Cory Hope, Arts and Entertainment Editor  Ω

Three Canadian rockabilly bands played at Pogue Mahone on Wednesday, Oct. 12 giving an outstanding performance to a crowd that barely outnumbered the band members.

“Butch Haller and His Chesterfield Ramblers” were the first to take the stage.

Butch, I was told when I walked into the bar, was the oldest living rockabilly performer still hitting the stage.

Butch Haller is only as old as he feels on the inside, ad it shows in his performance.
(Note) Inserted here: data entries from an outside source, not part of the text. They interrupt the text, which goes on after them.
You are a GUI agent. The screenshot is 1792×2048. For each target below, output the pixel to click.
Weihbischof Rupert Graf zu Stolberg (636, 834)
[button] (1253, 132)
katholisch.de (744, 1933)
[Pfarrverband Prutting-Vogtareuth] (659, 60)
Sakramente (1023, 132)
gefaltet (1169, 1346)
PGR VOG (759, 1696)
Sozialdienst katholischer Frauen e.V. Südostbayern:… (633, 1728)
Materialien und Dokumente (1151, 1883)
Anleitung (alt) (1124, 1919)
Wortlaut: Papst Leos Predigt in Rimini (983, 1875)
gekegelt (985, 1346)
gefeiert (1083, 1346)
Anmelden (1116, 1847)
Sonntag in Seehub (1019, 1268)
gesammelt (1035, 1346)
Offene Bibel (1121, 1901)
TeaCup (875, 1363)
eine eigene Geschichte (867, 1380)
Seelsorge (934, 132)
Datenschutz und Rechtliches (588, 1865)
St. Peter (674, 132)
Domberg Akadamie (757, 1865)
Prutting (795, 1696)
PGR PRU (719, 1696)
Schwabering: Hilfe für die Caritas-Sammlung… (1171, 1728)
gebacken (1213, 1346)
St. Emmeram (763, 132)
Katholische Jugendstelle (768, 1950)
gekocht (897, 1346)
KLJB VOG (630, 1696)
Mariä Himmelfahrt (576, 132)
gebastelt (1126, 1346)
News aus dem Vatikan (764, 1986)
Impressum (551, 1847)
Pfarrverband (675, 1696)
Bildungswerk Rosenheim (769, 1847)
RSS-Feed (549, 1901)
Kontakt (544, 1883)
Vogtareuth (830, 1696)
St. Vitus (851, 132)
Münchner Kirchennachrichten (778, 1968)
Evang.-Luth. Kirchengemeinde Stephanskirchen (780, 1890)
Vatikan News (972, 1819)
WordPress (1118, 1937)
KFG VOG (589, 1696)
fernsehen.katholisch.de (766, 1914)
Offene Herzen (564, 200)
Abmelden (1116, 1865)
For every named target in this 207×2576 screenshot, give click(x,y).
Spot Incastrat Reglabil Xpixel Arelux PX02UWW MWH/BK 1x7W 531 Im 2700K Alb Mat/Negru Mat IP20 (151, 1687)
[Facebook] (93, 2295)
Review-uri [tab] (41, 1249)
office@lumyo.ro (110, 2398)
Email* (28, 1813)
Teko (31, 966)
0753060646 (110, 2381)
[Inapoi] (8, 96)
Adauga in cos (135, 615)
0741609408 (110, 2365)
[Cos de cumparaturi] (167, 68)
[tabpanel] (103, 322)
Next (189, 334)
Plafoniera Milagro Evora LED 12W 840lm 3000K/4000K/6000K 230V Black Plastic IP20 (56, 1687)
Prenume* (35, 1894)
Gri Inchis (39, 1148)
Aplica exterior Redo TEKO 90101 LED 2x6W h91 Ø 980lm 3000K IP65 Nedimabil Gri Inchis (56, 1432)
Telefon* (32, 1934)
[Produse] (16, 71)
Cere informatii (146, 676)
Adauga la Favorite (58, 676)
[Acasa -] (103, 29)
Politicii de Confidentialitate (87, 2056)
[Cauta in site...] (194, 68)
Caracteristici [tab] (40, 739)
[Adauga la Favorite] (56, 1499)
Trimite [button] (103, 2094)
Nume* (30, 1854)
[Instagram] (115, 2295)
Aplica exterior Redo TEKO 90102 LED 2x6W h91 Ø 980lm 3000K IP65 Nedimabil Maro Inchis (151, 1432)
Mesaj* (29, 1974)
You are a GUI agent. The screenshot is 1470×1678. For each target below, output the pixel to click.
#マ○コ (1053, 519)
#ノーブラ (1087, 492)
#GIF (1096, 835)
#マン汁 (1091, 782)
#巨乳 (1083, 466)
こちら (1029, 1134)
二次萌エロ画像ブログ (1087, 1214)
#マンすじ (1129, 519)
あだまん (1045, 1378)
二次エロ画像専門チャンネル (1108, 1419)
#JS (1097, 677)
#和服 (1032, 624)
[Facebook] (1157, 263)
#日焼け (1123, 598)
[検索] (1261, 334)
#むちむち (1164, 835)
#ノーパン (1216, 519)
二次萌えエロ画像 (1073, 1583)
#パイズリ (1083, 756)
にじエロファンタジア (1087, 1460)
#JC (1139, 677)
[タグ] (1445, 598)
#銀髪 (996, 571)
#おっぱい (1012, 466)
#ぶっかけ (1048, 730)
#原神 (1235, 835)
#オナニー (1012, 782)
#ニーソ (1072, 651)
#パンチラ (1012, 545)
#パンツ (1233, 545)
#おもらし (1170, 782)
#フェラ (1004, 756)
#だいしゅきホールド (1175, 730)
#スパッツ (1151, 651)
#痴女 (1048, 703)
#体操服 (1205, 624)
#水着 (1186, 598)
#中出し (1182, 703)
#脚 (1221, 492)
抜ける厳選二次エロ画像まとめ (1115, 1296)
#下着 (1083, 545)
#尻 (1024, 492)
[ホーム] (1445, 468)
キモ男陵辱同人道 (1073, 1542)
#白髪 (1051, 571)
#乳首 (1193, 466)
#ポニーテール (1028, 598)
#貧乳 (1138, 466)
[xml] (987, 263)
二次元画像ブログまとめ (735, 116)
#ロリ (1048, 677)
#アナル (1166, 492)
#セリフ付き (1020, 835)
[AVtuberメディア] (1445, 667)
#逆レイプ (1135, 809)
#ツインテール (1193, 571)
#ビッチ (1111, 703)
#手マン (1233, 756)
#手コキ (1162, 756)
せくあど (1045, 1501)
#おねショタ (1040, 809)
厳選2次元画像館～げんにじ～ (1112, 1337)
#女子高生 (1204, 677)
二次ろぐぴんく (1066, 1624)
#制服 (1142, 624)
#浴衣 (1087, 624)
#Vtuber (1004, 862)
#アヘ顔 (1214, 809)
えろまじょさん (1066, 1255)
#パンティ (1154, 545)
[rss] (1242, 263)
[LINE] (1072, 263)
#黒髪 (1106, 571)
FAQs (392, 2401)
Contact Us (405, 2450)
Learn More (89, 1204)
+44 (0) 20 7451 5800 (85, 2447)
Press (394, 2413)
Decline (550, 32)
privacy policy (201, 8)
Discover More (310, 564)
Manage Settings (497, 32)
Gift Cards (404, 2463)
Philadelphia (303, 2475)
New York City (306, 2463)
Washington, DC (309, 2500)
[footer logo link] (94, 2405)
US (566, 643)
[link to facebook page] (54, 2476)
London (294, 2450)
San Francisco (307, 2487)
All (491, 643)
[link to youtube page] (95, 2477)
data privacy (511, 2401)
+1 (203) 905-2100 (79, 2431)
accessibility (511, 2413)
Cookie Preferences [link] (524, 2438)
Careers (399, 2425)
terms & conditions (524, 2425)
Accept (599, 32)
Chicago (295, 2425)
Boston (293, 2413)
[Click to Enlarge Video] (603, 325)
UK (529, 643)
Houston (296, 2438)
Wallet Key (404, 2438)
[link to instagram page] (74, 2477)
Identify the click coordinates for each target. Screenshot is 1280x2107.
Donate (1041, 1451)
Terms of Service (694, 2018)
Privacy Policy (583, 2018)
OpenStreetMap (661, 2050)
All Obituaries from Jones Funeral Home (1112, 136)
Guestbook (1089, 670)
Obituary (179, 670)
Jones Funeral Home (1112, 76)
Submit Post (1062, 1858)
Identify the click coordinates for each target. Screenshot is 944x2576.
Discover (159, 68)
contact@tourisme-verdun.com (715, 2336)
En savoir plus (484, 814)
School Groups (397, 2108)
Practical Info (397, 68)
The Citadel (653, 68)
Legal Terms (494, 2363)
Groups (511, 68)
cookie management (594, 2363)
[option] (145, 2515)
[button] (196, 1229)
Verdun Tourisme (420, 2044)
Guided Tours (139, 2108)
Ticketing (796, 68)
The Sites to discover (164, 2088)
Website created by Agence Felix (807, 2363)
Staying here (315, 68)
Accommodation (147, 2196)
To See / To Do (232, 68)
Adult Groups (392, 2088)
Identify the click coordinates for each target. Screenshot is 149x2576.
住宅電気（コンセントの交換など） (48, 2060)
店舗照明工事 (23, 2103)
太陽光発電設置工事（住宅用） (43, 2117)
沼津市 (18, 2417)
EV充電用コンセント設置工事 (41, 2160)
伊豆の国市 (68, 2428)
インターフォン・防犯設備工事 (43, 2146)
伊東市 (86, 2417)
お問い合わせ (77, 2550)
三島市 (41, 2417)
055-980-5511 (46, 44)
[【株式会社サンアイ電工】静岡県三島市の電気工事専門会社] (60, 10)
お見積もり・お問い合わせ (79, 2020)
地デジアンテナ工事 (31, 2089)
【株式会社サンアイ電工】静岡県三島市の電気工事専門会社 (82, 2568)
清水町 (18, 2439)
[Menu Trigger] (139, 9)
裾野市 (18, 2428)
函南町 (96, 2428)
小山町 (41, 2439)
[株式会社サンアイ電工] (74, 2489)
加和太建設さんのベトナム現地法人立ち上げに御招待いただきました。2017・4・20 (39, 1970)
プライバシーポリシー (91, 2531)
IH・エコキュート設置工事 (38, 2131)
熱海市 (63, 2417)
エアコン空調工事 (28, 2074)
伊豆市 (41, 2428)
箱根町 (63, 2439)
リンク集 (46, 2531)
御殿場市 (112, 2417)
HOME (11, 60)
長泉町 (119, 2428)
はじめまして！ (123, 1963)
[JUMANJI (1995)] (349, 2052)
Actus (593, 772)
PHOTO BY CORY HOPE

This turned out to be not entirely true.

Butch himself is actually Joel “Hooch” Parkins, the frontman for

The Matadors, wearing a mask I am close to being ashamed to admit I completely bought into.

Perhaps I just couldn’t see how the lips weren’t moving properly from where I was, or maybe I just really wanted to believe what I was told I would be seeing.

No matter what though, Joel has his act down.

Much like The Matadors (as can be expected when they’re the exact same band) Butch Haller is part stand-up comedy routine and part rockabilly extravaganza.

Where the main difference comes in is the songs they play.

While The Matadors have several albums of original tunes, Butch Haller and His Chesterfield Ramblers have taken over the job of being the cover band that The Matadors started off as in 1995.

Before almost every one of the songs they played, Butch would make the claim that he had originally written it long ago, and that the songs had been stolen from them.  He would then burst into rockabilly-ballad versions of “Karma Chameleon” by Culture Club, “Creep” by Radiohead, or Wham’s “Wake Me Up Before You Go-Go,” to name a few.

The songs are beautifully covered, and entertaining beyond belief to watch.

After Butch Haller it was the Preying Saints’ turn to take the stage.

They are a more straightforward rockabilly act hailing from Edmonton.

Between Paul from The Igniters on vocals and Greg on the upright bass, there is enough energy coming off the stage to appease anyone who might have been missing the standup comedy routine in between songs that Butch had brought to the evening.

And then, of course, there were The Matadors.

Not to be outdone by himself as his opening act Joel came back to the stage wearing only his shoes, sunglasses and boxer shorts; the latter dangling a large fake penis which he proceeded to play with for a good portion of the show.

The Matadors schtick involved Joel routinely grabbing the wrong whammy bar while he was playing.

Of course, The Matadors aren’t known simply for their ability to make the audience and each other laugh (I don’t even know how they could continue to play, they were laughing so hard at times), but also for playing really solid original rockabilly tunes even when it appears that they’re not playing for anyone.

Unfortunately acts like The Matadors stand a good chance of not being booked in town for very much longer, as the Kamloops crowds don’t seem to make it out to enough of the shows.

In fact this is the fourth show I had attended since the summer that failed to produce a crowd significantly larger than the combined number of the band members that showed up to play.

Perhaps it’s merely a problem of insufficient advertising on behalf of the promoter or the venue, or maybe it’s an unfortunate matter of rockabilly being a dying scene in the Kamloops area.

Who knows?

What can be said for sure is that unless you were one of the 10 or so people in Pogue Mahone that night, you missed one hell of a show.